Table of Contents
This page has directions for configuring the GridShib-CA to use a MyProxy-based CA. It has been tested with MyProxy version 3.5. The MyProxy server can be running either on the same host as the GridShib-CA or a remote host.
If you elect to use a MyProxy CA instead of the default OpenSSL CA, it is assumed you have some experience with Grid certificate management and have access to a PKI infrastructure and know how to get certificates. So these directions, out of necessity, skip over these details which are specific to your local environment.
Note that you probably don't want to use the same MyProxy server for GridShib-CA and anything else. These directions assume a MyProxy server dedicated to a GridShib-CA. It's possible in theory to use it for other things, but you'll need to figure out how to tweak the configuration yourself.
You need to have the IO::Net::SSL perl module installed on the GridShib-CA system (and it's prerequisite NET::SSLeay).
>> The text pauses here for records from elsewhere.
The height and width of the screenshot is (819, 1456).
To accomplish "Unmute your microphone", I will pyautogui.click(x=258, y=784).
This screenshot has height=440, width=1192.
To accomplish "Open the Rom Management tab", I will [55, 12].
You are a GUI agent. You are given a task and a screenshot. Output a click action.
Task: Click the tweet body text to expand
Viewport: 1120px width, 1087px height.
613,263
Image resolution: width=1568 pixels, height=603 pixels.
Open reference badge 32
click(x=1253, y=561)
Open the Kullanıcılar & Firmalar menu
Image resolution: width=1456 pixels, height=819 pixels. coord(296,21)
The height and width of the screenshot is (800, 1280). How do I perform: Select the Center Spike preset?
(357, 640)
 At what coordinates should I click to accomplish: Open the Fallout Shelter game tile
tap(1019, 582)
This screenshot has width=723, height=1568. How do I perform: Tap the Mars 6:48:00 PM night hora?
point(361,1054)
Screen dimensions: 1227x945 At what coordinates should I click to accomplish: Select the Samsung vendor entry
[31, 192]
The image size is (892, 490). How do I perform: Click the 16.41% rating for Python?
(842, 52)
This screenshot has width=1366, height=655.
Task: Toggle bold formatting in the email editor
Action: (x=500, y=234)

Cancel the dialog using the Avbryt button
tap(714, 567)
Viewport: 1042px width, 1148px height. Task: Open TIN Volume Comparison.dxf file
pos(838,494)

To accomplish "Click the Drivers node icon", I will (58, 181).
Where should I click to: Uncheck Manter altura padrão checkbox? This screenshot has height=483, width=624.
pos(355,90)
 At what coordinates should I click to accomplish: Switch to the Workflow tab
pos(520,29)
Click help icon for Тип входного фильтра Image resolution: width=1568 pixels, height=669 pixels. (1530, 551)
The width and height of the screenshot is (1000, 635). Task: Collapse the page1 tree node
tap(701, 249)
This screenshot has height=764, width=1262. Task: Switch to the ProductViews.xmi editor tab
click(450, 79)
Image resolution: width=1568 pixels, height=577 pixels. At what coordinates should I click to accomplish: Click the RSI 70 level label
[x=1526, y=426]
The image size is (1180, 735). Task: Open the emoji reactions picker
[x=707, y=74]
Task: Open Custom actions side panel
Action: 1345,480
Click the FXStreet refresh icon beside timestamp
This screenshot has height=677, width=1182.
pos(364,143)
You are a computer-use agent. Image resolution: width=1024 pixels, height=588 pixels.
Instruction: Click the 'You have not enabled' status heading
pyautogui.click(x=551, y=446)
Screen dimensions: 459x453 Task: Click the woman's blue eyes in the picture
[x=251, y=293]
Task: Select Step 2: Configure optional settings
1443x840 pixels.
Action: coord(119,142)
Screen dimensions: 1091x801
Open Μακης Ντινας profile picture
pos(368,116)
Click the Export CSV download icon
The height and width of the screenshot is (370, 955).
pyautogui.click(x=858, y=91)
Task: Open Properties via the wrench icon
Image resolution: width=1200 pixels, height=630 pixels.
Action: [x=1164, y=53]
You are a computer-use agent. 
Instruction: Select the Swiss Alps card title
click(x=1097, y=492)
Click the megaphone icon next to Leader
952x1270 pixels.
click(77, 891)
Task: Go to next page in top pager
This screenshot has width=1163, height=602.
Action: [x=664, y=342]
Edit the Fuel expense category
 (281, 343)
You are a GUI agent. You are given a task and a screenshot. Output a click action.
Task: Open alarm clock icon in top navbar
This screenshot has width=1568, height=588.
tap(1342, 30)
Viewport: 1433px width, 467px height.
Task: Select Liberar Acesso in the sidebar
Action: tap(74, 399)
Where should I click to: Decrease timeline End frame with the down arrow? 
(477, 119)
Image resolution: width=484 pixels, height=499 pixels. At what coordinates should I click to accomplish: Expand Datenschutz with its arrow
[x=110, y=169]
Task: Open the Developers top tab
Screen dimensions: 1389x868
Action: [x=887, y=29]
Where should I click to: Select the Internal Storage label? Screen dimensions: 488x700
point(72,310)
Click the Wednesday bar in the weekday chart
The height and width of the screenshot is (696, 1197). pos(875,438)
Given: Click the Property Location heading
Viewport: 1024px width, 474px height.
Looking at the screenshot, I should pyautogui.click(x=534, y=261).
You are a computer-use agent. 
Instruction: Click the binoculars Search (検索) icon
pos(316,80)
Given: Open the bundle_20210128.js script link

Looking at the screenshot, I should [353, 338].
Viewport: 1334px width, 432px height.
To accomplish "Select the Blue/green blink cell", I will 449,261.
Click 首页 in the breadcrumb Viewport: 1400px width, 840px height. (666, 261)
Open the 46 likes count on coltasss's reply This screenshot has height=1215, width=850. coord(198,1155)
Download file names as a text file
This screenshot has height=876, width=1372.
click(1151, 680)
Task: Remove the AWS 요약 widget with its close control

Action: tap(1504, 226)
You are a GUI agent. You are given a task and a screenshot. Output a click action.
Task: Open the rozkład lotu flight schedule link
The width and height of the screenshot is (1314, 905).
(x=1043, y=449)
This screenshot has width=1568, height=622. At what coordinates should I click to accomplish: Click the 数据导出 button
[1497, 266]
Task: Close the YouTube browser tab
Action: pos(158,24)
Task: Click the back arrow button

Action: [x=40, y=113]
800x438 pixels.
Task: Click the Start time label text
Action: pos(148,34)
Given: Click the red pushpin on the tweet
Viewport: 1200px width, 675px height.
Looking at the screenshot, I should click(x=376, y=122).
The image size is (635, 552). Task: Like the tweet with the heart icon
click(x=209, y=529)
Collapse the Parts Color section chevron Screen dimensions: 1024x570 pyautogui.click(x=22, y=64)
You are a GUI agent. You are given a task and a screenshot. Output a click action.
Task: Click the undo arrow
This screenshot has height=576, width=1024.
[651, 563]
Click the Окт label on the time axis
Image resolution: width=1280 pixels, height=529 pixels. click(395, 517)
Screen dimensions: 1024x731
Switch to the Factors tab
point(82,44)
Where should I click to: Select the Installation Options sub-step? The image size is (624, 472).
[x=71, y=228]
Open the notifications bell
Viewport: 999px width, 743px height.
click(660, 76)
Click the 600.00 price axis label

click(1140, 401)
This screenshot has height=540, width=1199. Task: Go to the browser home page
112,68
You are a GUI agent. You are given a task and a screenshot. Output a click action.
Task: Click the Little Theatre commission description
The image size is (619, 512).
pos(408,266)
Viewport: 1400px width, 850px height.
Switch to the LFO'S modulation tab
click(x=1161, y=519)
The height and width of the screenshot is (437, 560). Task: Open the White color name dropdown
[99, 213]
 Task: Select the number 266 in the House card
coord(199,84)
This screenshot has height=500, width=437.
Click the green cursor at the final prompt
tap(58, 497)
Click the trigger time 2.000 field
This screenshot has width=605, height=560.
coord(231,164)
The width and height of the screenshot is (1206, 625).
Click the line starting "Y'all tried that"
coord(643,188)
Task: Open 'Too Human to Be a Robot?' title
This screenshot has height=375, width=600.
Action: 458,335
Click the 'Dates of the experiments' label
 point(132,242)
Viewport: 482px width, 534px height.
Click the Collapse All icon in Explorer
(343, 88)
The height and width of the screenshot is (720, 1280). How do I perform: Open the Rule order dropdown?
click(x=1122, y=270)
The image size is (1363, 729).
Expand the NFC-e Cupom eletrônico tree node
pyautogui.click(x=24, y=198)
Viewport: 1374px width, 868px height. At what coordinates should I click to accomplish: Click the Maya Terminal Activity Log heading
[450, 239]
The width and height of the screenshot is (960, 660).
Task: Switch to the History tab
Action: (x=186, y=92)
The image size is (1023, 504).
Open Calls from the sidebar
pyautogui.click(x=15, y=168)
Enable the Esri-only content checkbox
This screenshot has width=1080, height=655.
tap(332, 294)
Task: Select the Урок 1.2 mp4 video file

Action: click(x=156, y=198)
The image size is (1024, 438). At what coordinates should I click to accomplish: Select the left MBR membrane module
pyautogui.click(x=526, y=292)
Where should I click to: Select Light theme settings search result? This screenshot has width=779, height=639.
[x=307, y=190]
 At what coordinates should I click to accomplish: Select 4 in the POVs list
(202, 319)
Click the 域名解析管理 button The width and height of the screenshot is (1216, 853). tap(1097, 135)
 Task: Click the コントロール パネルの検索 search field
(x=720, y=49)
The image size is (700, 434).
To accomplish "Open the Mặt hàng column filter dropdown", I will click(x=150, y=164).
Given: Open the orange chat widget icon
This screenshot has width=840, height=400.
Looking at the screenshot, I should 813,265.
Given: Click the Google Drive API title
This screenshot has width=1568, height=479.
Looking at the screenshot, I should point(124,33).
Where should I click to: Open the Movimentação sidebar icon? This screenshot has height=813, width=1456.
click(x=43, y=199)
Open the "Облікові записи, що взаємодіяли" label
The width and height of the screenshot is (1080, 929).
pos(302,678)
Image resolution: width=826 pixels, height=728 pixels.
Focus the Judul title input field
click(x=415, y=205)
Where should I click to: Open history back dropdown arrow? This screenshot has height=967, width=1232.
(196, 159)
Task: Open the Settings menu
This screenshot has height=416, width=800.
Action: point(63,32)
You need to create a set of credentials for the GridShib CA to use when contacting the MyProxy server. The DN of these credentials can be whatever you want, just remember it for subsequent steps where it will be referred to as the GridShib-CA DN. For the purposes of these installation instructions, we will assume a DN of "/C=US/O=NCSA-TEST/OU=User/CN=SP-Service", adjust them to match your chosen DN.
Install the created credentials (certificate and key respectively) in the following locations. (You can install them in an alternate location, in which case you will need to adjust the MyProxyClientCert and MyProxyClientKey parameters in gridshib-ca.conf as described subsequently.)
/tmp/gridshib-ca//myproxy-client-cert.pem
/tmp/gridshib-ca//myproxy-client-key.pem
You need to make sure they are owned by the user under which the Apache httpd runs. Permissions should be as shown here:
-rw------- 1 apache root 1387 Jun 2 16:24 myproxy-client-cert.pem -rw------- 1 apache root 1679 Jun 2 16:24 myproxy-client-key.pem
Next you need to edit the file /tmp/gridshib-ca//gridshib-ca.conf and modify the following parameters:
caModule: Change this setting to GridShibCA::MyProxyCA
MyProxyHostname: Set this value to the hostname where the MyProxy server is running
MyProxyPort: Set this value to the port number of the MyProxy server (7512 is the default)
MyProxyClientCert: Set this value to the path of the certificate to use to authenticate to the MyProxy server
MyProxyClientKey: Set this value to the path of the key to use to authenticate to the MyProxy server
On the MyProxy server system, do the following. These steps give the GridShib-CA to request and receive any certificate from the MyProxy CA with the mapapp program specifying which certificates are generated.
The MyProxy server must be configured to act as a CA
In /etc/myproxy-server.config set authorized_retrievers to the GridShib-CA DN. For example:
authorized_retrievers "/C=US/O=NCSA-TEST/OU=User/CN=SP-Service"
In /etc/myproxy-server.config trusted_retrievers must include the GridShib-CA DN. For example:
trusted_retrievers "/C=US/O=NCSA-TEST/OU=User/CN=SP-Service"
In /etc/myproxy-server.config default_trusted_retrievers must include the GridShib-CA DN. For example:
default_trusted_retrievers "/C=US/O=NCSA-TEST/OU=User/CN=SP-Service"
From the GridShib-CA system, copy the file "/tmp/gridshib-ca//myproxy-mapapp.pl" to somewhere on the MyProxy server. It should be installed owned by root and with permissions 0700. For these directions we assume you installed it as "/usr/local/bin/myproxy-mapapp.pl". If you are running the myproxy server on the same system as the GridShib-CA you can just leave this file where it is and specify its path in the next step. If you did not specify --with-relative-dn during configuration, you will need to edit this file and set the value for $namespace to the correct relative DN for your MyProxy CA. This value must be in OpenSSL format (e.g. /C=US/O=NCSA-TEST/OU=User/).
In /etc/myproxy-server.config set certificate_mapapp to the path of mapapp.pl. For example:
certificate_mapapp "/usr/local/bin/mapapp.pl"
If the MyProxy server is already running, restart the myproxy server by killing it and restarting it in order to reload the configuration. (Running "/etc/init.d/myproxy stop; /etc/init.d/myproxy start" should do it.)